Борис Михайлов, фото из серии «Сумерки» (1993)
Б. М.: Вообще-то комментировать эти вещи мне сейчас трудно. Комментировать потенцию тоже трудно. Мне действительно хочется понять и отразить западную жизнь, попробовать разобраться в ней, но я не знаю – получается у меня или нет. Я до сих пор до конца не понимаю значения этой серии. Я вижу здесь попытку облечь в визуальность мое незнание… Я живу здесь и не чувствую, как проходит жизнь, потому что я не в языке. Поэтому я стараюсь найти в визуальных образах вещи, которые понятны и мне и другим…
В. А. – Т.: Попытка прочесть визуальные образы как язык?
Б. М.: Да, и через них решить, что такое Запад. Через эти визуальные имиджи, тем более что они не мои, а анонимные образы. И телевизор является таким анонимным образом, посредством которого Запад хочет дать или отнять что-то. Вообще, телевизор является анонимным языком. Анонимным и универсальным, потому что он для всех одинаков. Я сейчас исследую этот анонимный язык, и эта серия – как раз о желании его исследовать…

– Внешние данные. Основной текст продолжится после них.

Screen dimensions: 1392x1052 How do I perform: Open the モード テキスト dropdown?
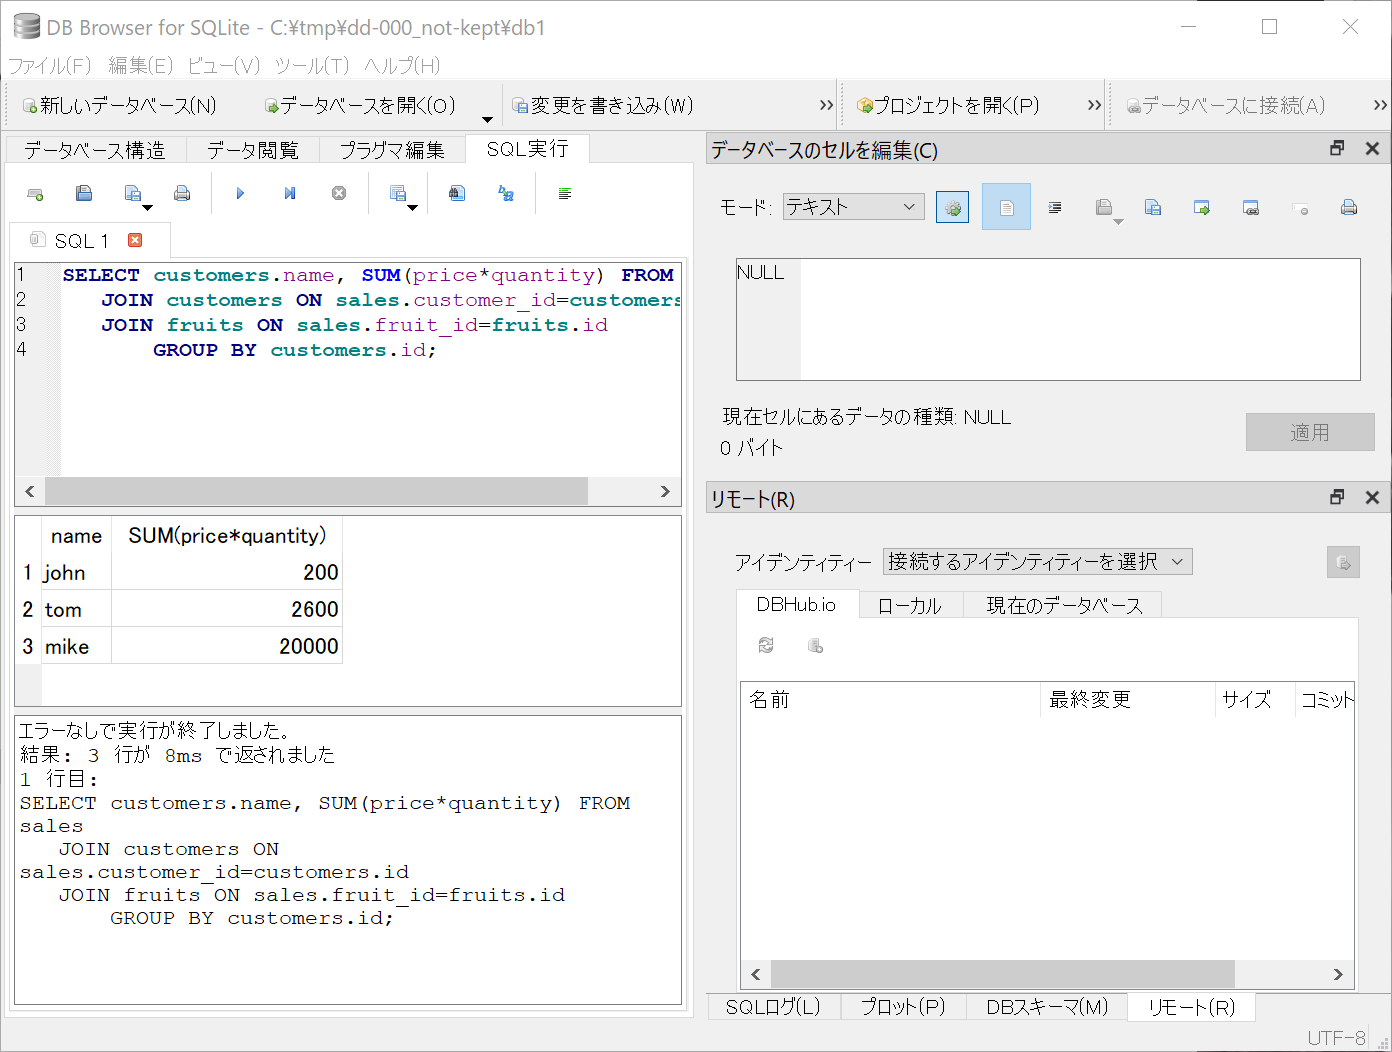click(x=853, y=207)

Здесь важен сам момент обращения к общественному, к общему, а не к индивидуальному, не к паранойе, не к внутреннему пониманию чего бы то ни было, а к общественному действию… Иногда говорят: «Это моя личная реакция на общественное». Да не «моя реакция», это оно такое!

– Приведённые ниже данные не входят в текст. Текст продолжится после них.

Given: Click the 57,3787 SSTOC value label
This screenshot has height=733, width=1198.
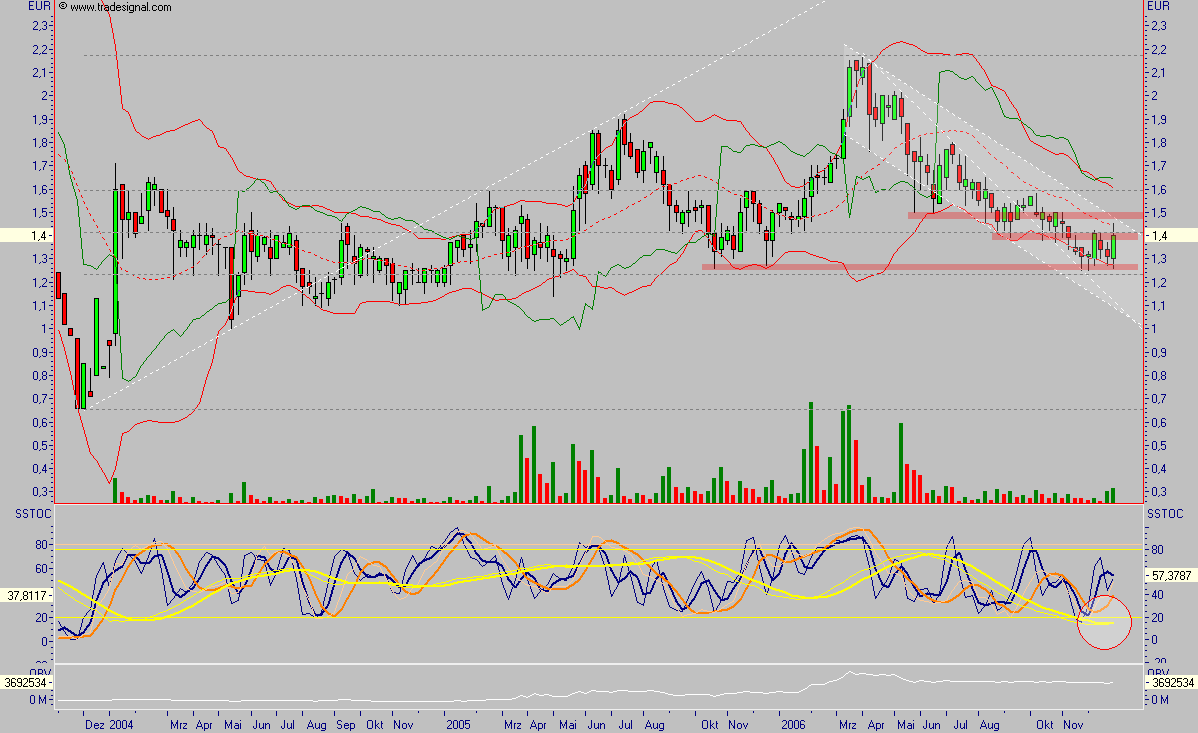Looking at the screenshot, I should pos(1170,578).
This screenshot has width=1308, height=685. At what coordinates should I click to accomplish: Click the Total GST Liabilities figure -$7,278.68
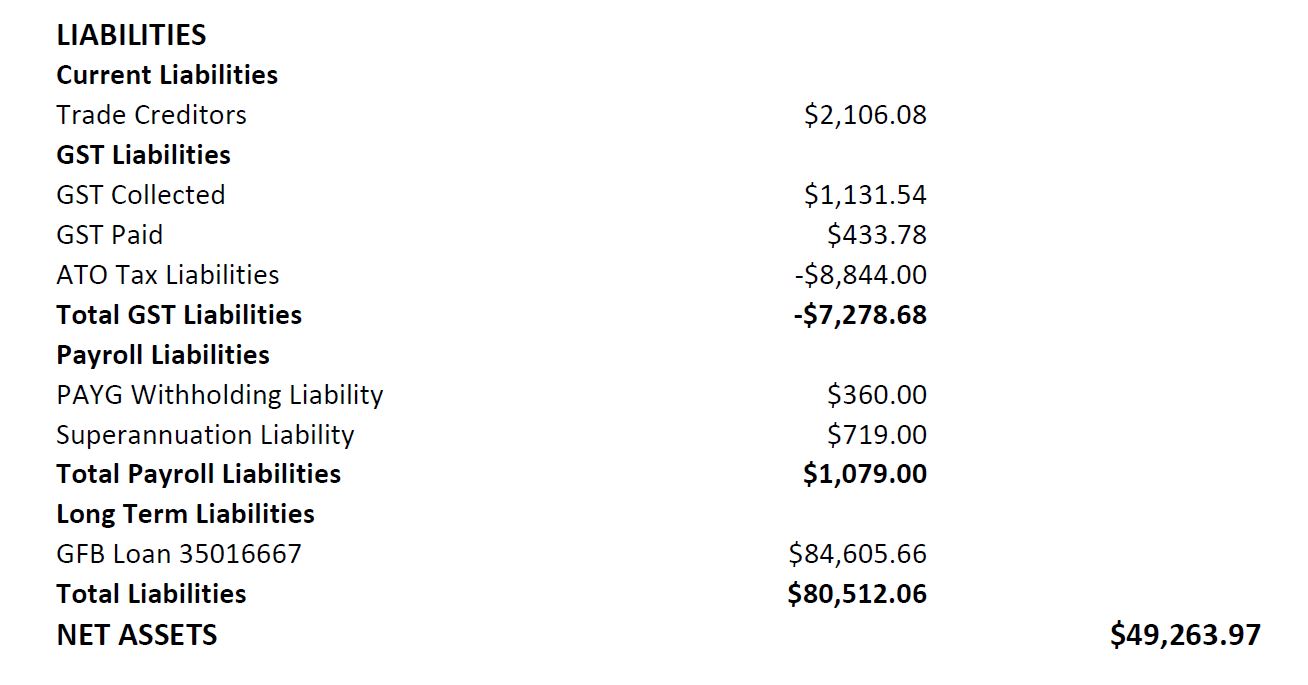[860, 315]
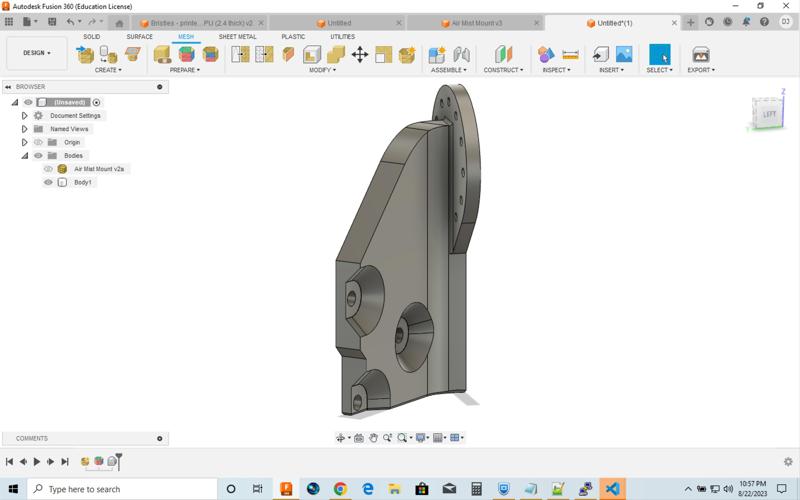Collapse the Bodies folder
The width and height of the screenshot is (800, 500).
click(25, 156)
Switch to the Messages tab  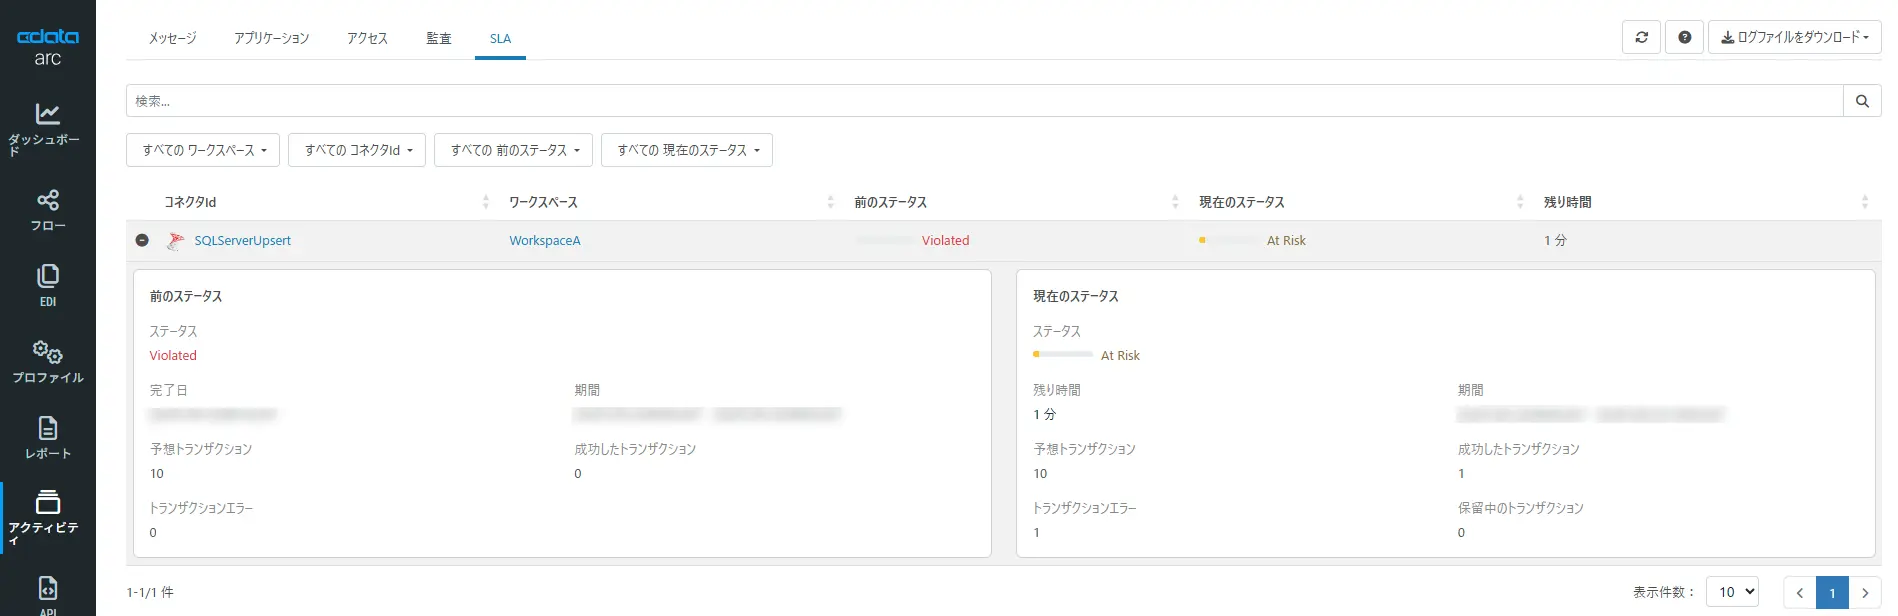pos(172,39)
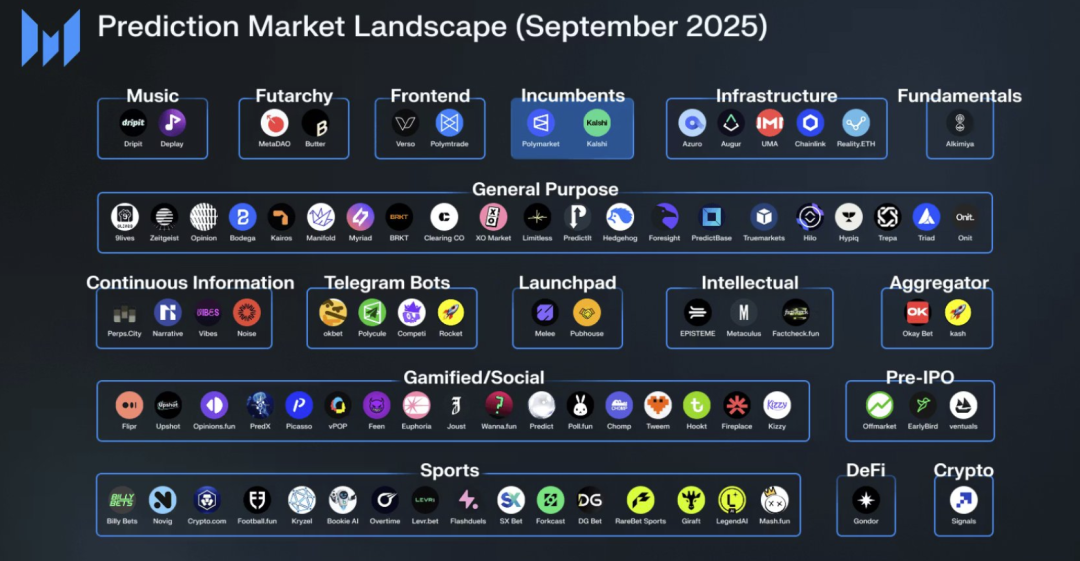The image size is (1080, 561).
Task: Click the General Purpose section heading
Action: pos(545,189)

В. А. – Т.: Почти каждый, кто эмигрировал из России, эмигрировал из «общественного», пытаясь найти здесь, на Западе, нечто сугубо личное, интимное… Это был побег из «общественного».

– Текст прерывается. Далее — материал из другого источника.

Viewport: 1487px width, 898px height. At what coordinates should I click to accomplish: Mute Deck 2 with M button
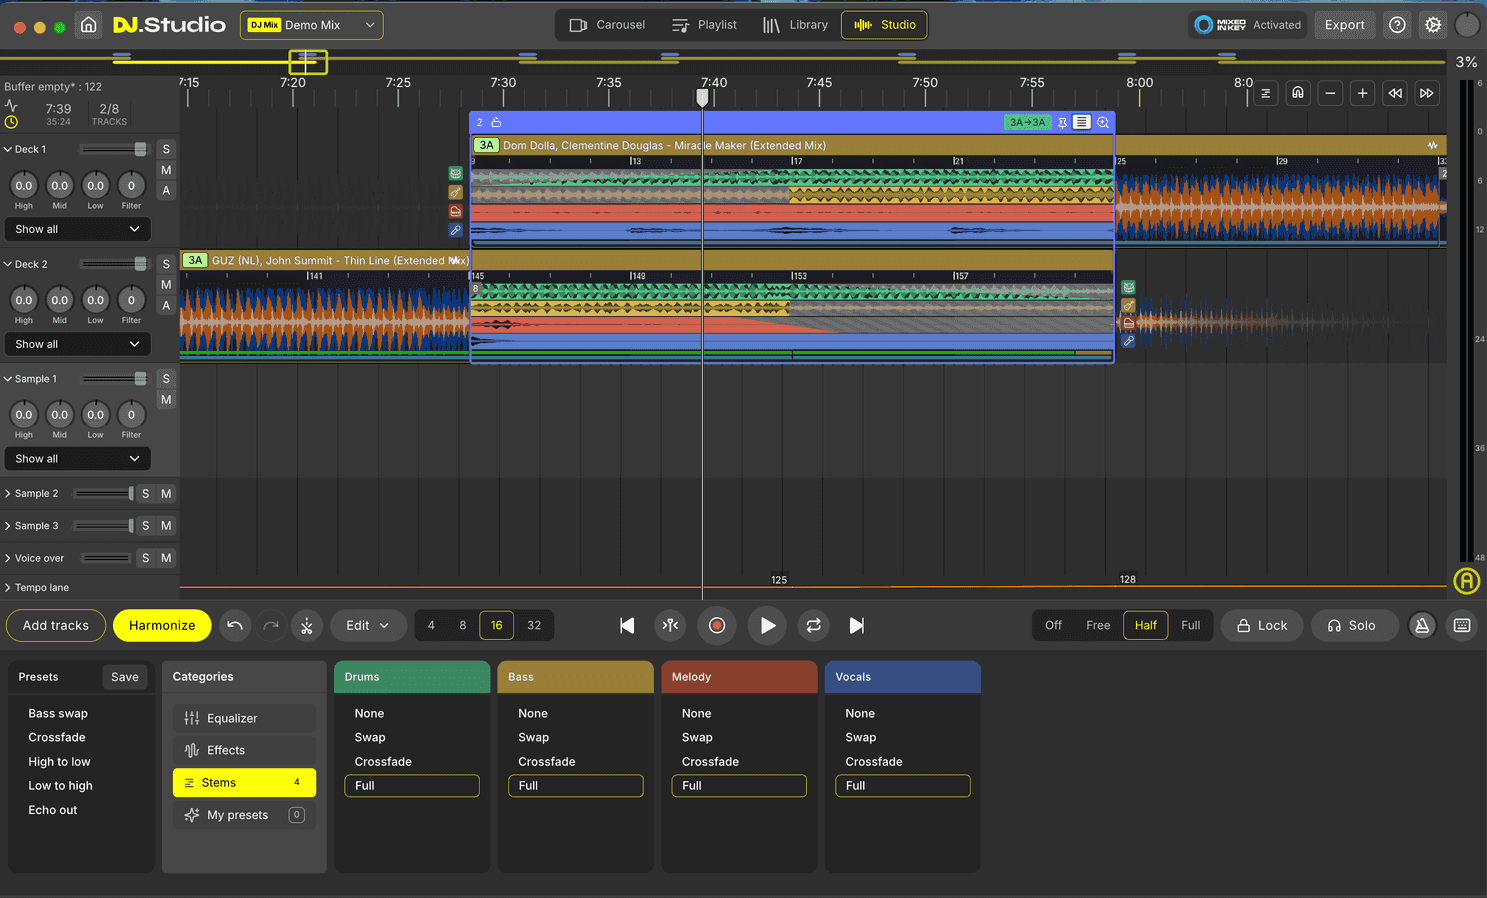coord(166,285)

Б. М.: Из того «общественного».
В. А. – Т.: Мало кому из «беглецов» удалось найти контакт со здешним «общественным». Я имею в виду художников-эмигрантов. И то, что ты смог как-то в это всмотреться и найти какие-то закономерности, – достаточно редкий феномен.
Б. М.: До какой-то степени…
В. А. – Т.: А что касается «свободы личности», то оказалось…
Б. М.: Оказалось, что ее нет. И что общественная жизнь еще более контролируемая. Хотя мы до сих пор не понимали, что она контролируемая.
В. А. – Т.: Вот то, что ты так быстро почувствовал и отреагировал на это своим интересом к массмедиа…
Б. М.: Быстро… Пять лет или сколько я здесь кручусь? Уже немалый срок.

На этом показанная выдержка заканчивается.